Interview with the Author
1. What inspired you to write this piece? What was your thought process throughout?
In my workshop class, we spent a week on diary forms, and I didn't know what to write about, so I just sat down and started writing the first thing that came to my mind, which just so happened to be a women's clinic. I will admit, however, the piece built upon itself as I wrote it; I had no intention of it ending the way it did, but I'm glad it grew into what it did; the message it did.
2. What do you hope readers will take away from your piece? What effects do you want the piece to have on the person, community, or society?
If anything, I want people to feel a poignant sense of humanity, of reality. With the current political climate, there is a fear hanging above women and girls about our futures and the rights to our bodies, and perhaps this piece turned into one of my biggest fears; children being forced to have children.
3. What is your favorite piece of fiction (short story, novel, flash fiction, etc.) that you’ve ever read?
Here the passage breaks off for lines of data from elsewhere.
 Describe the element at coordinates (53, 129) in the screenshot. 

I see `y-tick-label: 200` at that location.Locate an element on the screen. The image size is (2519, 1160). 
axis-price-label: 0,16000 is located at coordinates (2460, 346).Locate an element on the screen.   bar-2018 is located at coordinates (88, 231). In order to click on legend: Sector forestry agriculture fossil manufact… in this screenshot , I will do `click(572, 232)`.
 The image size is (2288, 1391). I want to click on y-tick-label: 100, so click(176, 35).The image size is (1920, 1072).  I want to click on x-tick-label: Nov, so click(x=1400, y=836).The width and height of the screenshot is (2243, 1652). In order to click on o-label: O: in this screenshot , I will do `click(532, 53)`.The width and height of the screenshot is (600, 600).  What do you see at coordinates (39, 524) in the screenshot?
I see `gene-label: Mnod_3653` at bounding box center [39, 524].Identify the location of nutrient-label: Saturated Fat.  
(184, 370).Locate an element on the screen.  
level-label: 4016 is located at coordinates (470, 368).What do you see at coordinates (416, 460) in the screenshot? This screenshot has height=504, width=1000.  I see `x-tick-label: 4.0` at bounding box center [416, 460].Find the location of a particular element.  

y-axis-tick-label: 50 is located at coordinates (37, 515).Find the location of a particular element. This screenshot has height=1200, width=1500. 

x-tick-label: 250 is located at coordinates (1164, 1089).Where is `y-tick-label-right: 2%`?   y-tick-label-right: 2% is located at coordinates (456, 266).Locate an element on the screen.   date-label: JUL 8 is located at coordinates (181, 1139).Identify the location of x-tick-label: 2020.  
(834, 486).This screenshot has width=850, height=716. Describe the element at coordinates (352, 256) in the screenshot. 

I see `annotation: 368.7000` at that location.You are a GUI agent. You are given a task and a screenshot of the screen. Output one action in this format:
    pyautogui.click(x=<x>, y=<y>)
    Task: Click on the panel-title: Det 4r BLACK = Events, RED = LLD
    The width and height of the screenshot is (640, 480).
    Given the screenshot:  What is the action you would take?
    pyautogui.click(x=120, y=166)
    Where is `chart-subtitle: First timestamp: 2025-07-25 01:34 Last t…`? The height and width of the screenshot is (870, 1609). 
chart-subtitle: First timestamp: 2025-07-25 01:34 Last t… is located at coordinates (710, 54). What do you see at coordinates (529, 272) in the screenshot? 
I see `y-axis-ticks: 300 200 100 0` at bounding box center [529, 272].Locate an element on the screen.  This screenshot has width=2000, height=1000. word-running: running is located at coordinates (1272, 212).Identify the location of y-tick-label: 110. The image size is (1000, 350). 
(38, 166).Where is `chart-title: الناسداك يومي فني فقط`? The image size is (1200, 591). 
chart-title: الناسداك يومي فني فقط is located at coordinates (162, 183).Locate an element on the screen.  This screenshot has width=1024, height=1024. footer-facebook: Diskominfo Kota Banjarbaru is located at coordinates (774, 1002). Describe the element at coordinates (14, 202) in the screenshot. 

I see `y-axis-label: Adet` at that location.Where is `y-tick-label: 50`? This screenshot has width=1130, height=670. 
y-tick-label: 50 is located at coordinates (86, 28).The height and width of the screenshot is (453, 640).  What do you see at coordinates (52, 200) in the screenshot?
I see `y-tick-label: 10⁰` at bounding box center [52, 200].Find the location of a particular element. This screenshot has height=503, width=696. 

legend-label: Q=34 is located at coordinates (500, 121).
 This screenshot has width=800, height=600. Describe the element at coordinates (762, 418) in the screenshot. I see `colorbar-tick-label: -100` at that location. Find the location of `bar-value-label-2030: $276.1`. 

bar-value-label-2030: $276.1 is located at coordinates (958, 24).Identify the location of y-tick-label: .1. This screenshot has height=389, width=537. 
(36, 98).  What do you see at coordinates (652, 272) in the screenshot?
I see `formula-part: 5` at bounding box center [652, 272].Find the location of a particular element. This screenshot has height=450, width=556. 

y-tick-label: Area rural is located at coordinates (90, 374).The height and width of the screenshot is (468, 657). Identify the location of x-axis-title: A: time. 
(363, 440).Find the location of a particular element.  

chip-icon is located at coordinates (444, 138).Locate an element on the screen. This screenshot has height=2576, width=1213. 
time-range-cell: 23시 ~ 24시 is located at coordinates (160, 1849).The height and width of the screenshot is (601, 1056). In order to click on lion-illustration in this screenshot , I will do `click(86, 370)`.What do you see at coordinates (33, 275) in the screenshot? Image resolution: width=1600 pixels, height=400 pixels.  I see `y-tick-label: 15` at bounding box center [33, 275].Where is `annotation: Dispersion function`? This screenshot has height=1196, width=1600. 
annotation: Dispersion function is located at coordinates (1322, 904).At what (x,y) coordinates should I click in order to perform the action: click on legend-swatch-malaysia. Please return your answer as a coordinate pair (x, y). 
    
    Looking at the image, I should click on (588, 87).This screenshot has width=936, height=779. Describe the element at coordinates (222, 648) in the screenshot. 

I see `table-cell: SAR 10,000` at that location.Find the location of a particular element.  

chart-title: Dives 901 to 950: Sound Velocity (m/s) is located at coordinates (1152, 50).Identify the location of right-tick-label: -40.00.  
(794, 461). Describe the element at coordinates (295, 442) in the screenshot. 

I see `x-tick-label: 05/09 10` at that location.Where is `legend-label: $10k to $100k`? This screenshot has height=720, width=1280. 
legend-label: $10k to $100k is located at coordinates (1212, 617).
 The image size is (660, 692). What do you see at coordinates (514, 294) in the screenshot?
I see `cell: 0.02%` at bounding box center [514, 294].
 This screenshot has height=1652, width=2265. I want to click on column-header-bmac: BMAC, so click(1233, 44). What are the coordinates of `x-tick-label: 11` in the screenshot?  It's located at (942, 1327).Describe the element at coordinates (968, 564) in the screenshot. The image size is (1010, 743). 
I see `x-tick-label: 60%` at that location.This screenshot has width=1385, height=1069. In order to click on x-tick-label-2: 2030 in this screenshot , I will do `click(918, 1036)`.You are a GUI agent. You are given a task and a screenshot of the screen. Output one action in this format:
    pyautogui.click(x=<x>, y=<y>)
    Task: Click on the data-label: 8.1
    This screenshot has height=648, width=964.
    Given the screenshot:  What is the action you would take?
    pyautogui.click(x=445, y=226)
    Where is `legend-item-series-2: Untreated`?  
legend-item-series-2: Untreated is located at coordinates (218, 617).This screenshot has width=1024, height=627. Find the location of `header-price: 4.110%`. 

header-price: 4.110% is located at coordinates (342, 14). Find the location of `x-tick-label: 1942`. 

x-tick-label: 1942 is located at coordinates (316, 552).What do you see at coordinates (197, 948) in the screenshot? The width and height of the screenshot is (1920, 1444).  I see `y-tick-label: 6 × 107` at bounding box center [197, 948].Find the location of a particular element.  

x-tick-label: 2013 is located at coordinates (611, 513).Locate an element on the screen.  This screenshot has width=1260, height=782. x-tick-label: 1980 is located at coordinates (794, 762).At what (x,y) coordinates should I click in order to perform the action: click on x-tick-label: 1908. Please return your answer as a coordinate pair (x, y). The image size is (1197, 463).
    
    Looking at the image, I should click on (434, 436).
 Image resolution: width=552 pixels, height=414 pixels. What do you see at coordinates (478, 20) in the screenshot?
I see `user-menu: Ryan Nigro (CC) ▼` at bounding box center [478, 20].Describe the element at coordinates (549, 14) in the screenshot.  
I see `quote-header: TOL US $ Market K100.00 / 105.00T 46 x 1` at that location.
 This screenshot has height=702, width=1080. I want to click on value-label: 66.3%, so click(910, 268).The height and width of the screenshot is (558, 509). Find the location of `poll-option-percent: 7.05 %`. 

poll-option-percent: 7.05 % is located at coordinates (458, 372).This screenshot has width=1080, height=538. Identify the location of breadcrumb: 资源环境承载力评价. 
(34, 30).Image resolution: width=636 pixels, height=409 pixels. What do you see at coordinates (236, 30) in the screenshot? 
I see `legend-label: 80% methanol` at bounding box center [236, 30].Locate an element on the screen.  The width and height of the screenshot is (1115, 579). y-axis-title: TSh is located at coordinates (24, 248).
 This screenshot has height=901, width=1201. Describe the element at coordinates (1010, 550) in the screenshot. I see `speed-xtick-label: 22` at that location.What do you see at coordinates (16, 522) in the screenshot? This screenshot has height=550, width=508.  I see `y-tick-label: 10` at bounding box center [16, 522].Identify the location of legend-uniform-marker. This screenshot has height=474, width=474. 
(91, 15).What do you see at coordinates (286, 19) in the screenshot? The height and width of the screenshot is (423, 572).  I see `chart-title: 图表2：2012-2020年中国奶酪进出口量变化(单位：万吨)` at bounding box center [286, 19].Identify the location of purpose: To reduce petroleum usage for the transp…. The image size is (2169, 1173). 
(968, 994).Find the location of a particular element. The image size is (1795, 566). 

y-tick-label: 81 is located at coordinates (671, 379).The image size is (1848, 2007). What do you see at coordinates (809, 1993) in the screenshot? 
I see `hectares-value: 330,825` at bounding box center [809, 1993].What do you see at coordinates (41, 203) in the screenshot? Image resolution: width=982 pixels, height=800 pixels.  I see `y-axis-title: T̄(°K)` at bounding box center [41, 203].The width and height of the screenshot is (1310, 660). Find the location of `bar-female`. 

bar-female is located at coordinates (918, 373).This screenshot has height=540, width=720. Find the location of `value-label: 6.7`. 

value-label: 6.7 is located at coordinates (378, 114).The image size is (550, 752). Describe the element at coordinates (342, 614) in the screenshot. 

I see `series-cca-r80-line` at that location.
Why?
One of my favorite novels is Plague Dogs by Richard Adams. I can only admire the way Adams was able to capture genuine emotions from the perspective of animals, traumatized animals at that.
4. If you plan on continuing to write, what are some goals/plans you may have for your future?
If I could pick my dream job this very second, I would say a full-time author— novels, novellas, short story collections, poetry collections, the whole shebang. To be able to do what I love every day would be a dream come true, but for now, I plan on learning as much as I can, for as long as I can.